* _Source material_
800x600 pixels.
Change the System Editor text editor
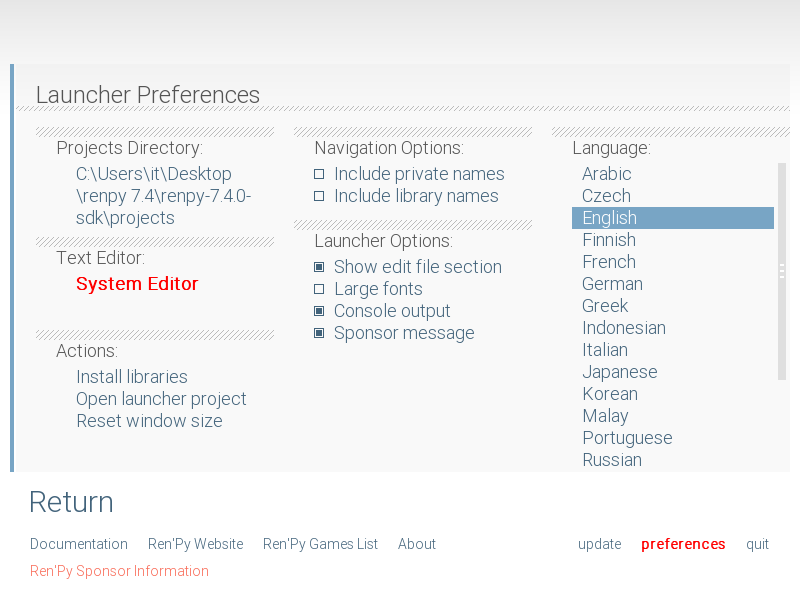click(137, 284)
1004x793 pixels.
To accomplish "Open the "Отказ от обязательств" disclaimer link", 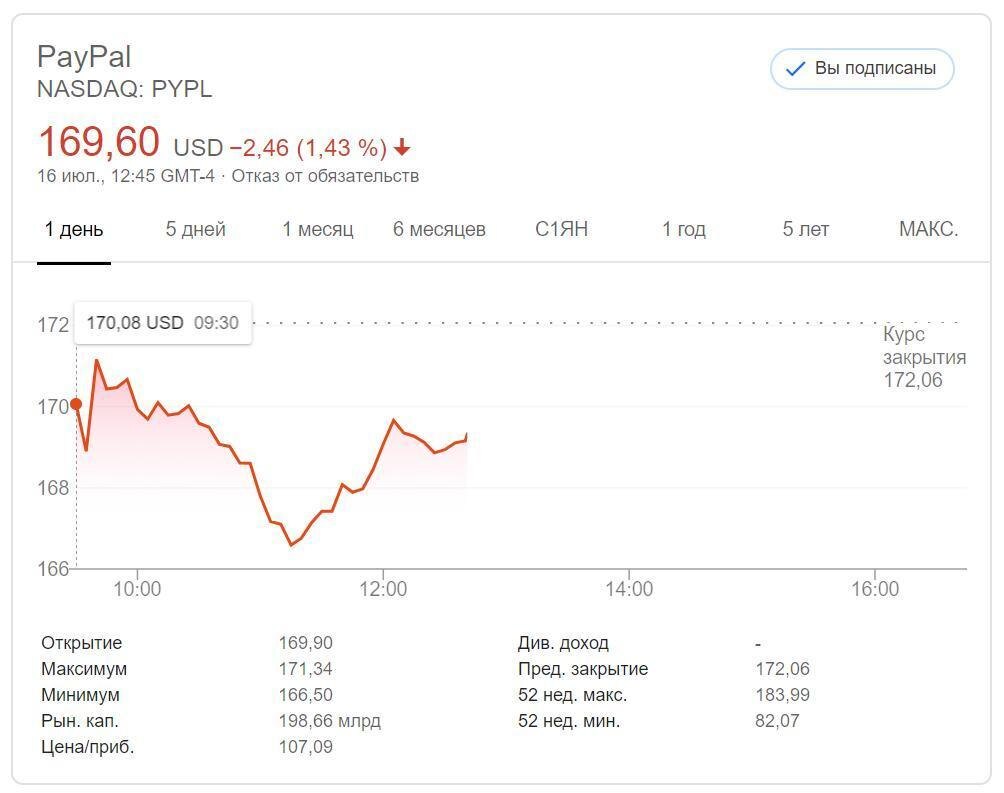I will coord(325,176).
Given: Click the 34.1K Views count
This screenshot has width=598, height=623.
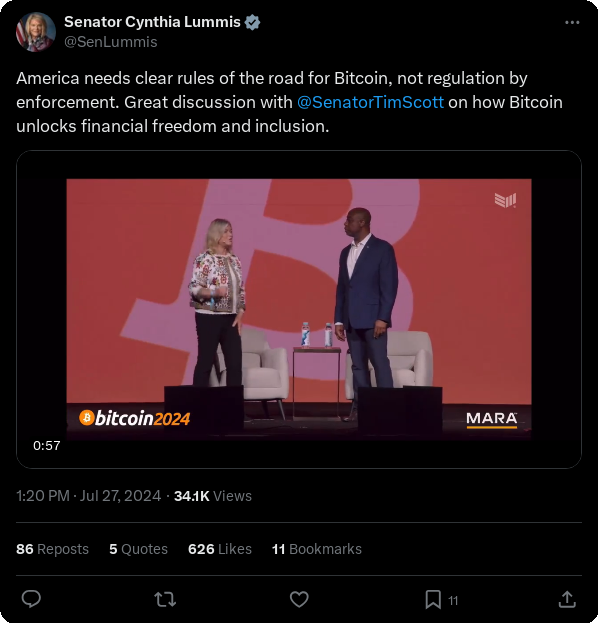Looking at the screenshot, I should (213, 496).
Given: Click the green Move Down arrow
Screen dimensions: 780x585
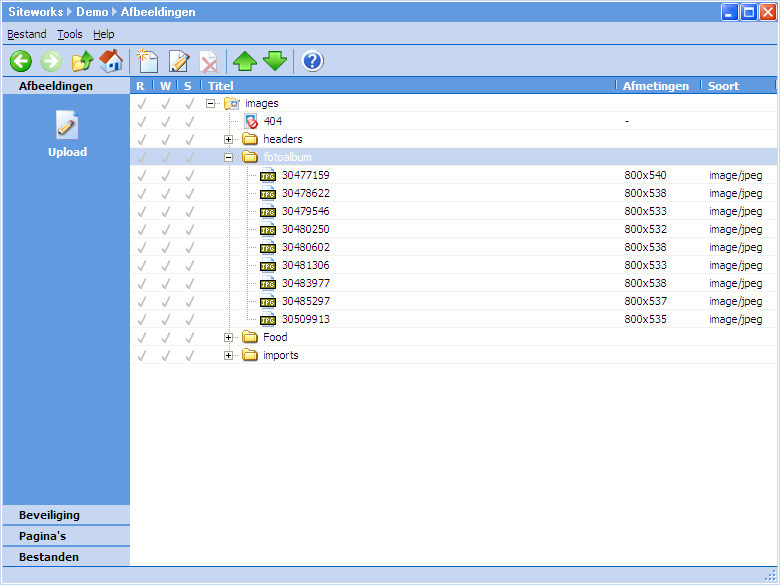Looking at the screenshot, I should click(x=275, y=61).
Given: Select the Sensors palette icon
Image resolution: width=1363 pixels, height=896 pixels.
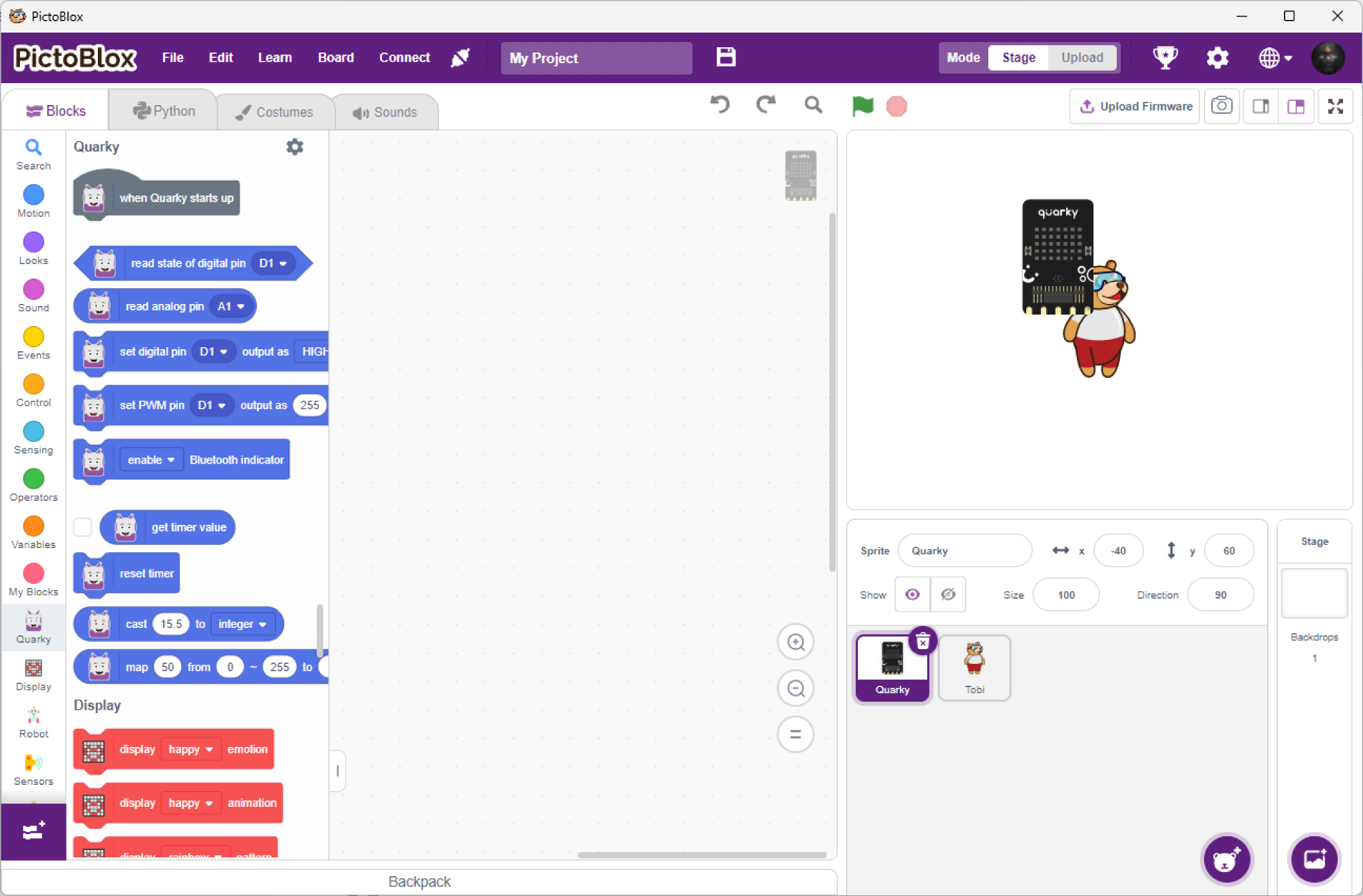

--

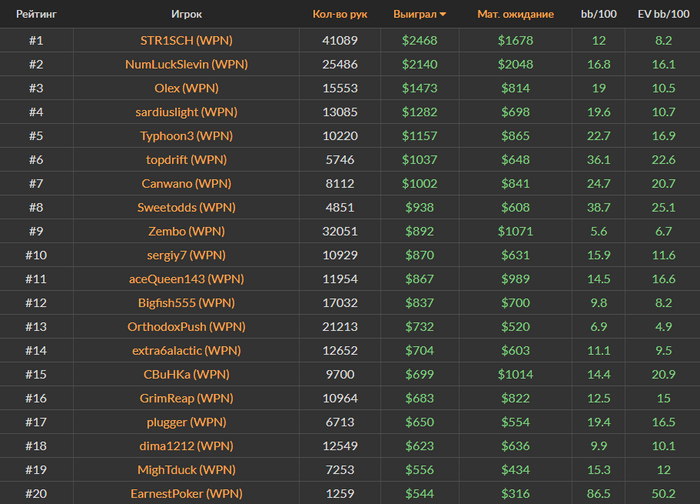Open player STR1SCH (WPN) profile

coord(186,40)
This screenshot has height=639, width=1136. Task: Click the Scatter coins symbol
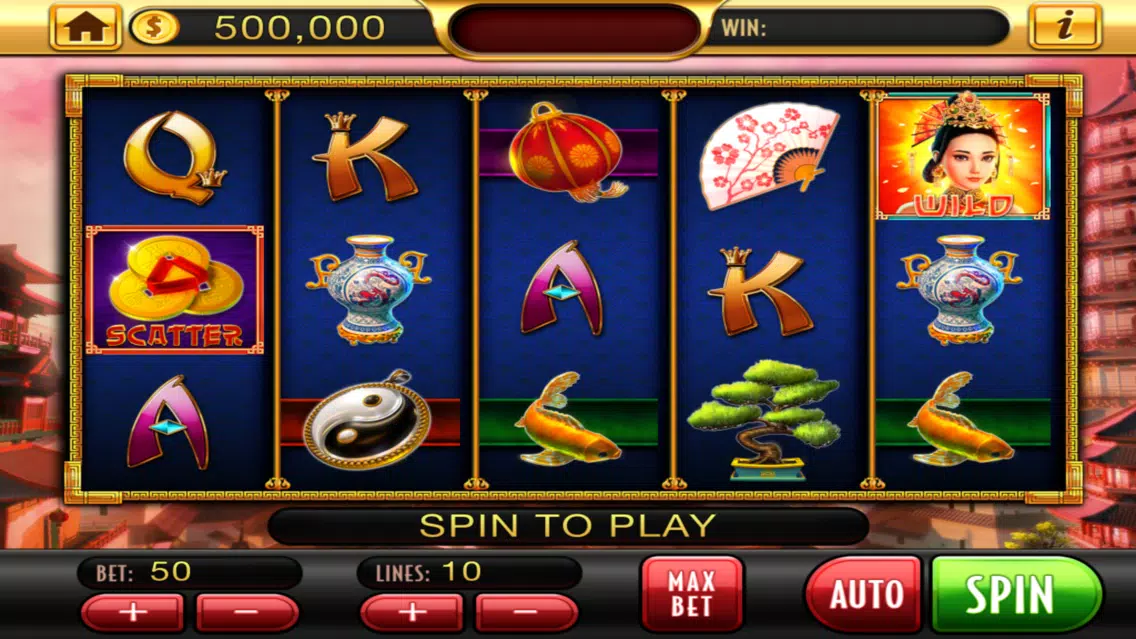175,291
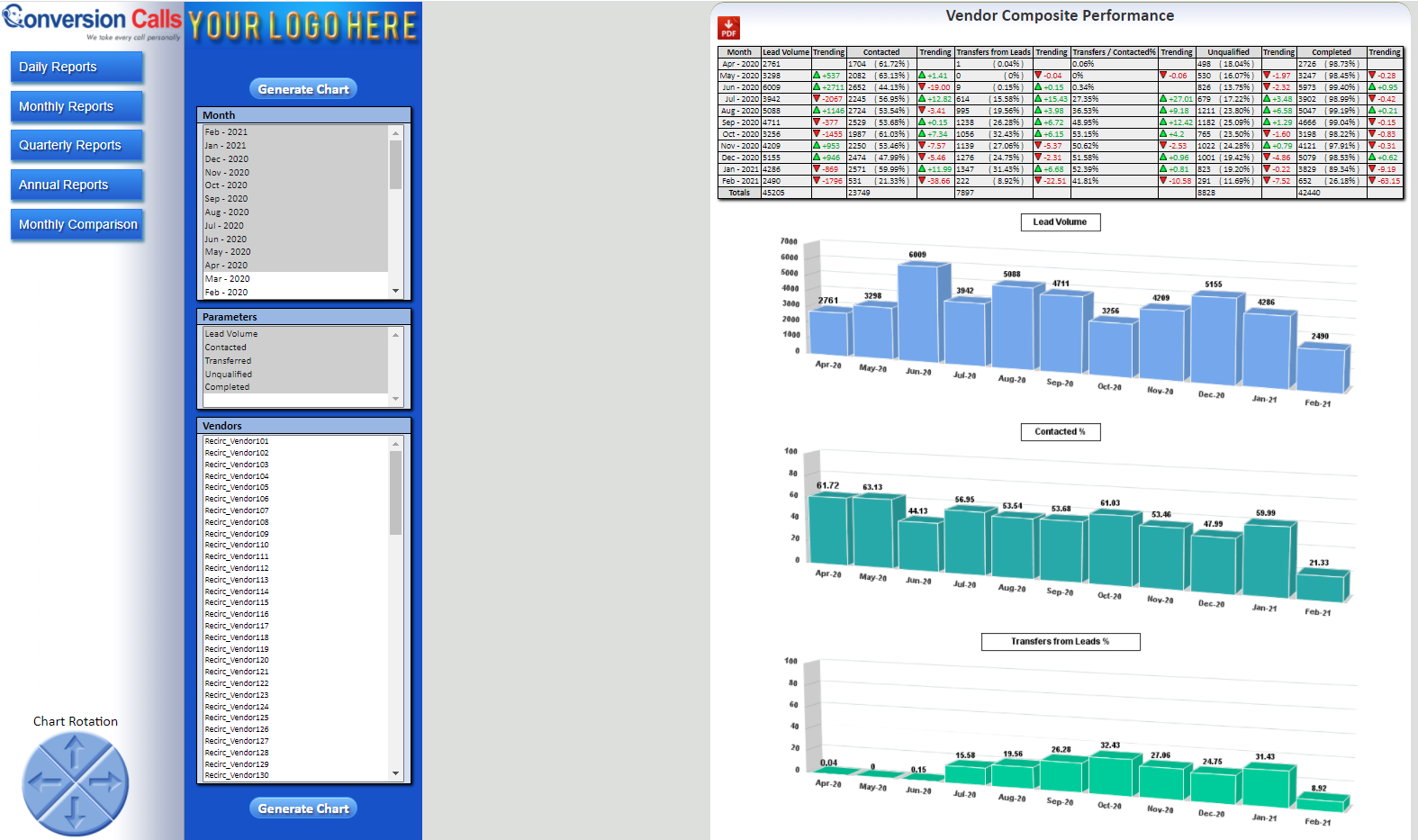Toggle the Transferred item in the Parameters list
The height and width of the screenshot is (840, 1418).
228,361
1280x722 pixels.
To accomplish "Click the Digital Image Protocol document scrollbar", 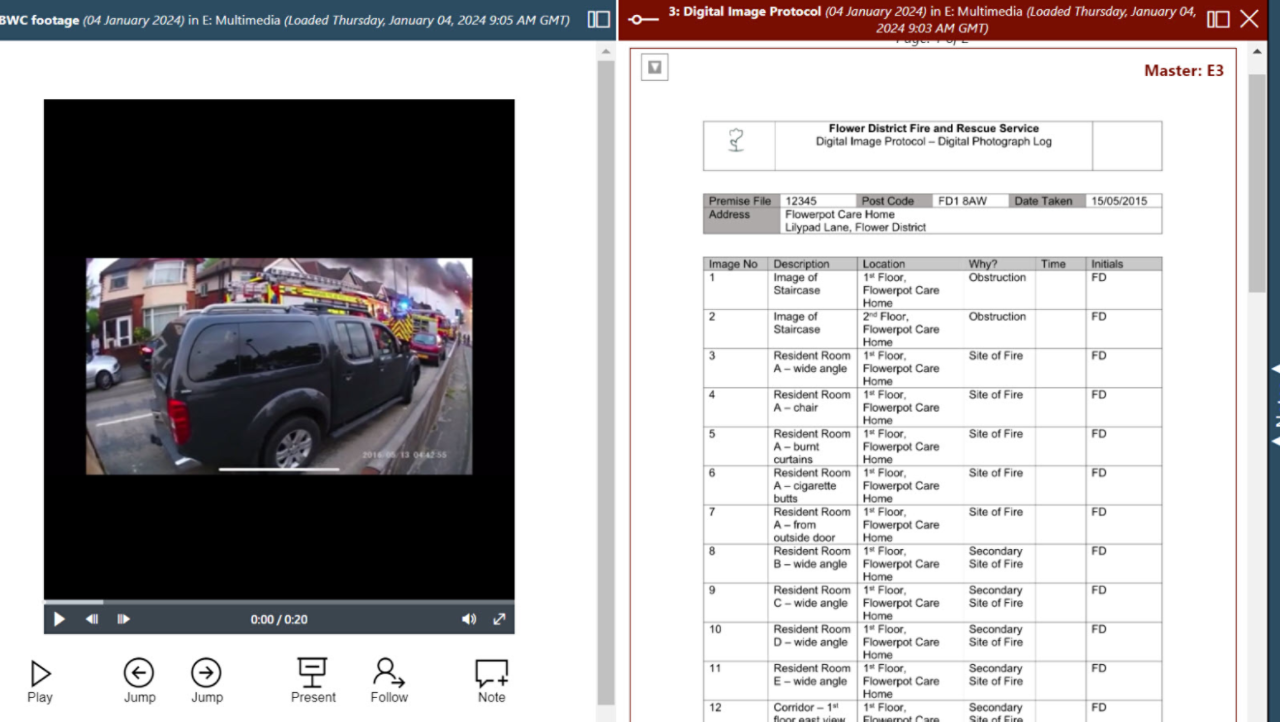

==

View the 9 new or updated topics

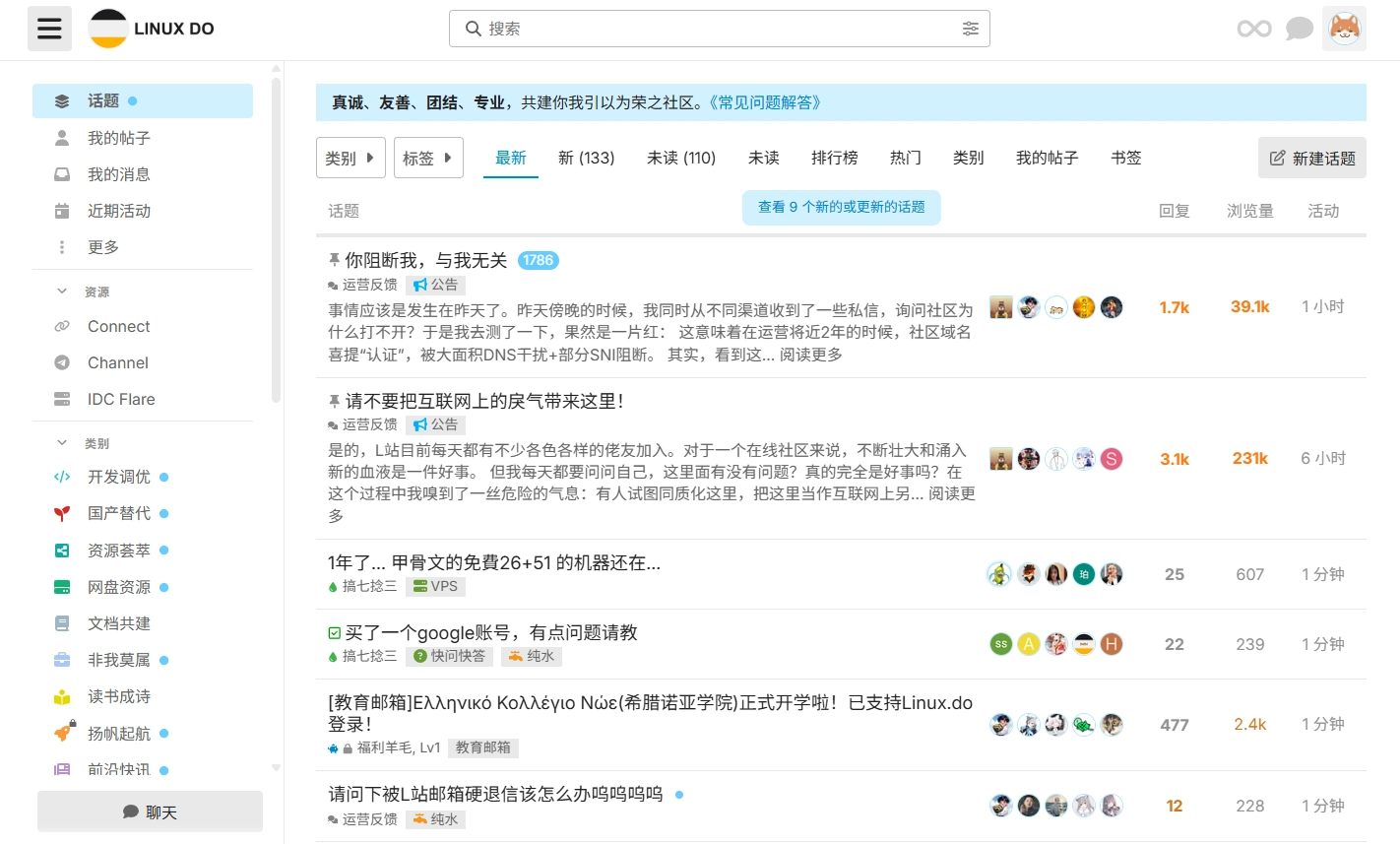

* _Required work_
Lines that contain "Given" should be pulled from the entries above and reported.

* _Final answer_
Given: Click the 34.1K Views count
Given: Click the green Move Down arrow
Given: Select the Sensors palette icon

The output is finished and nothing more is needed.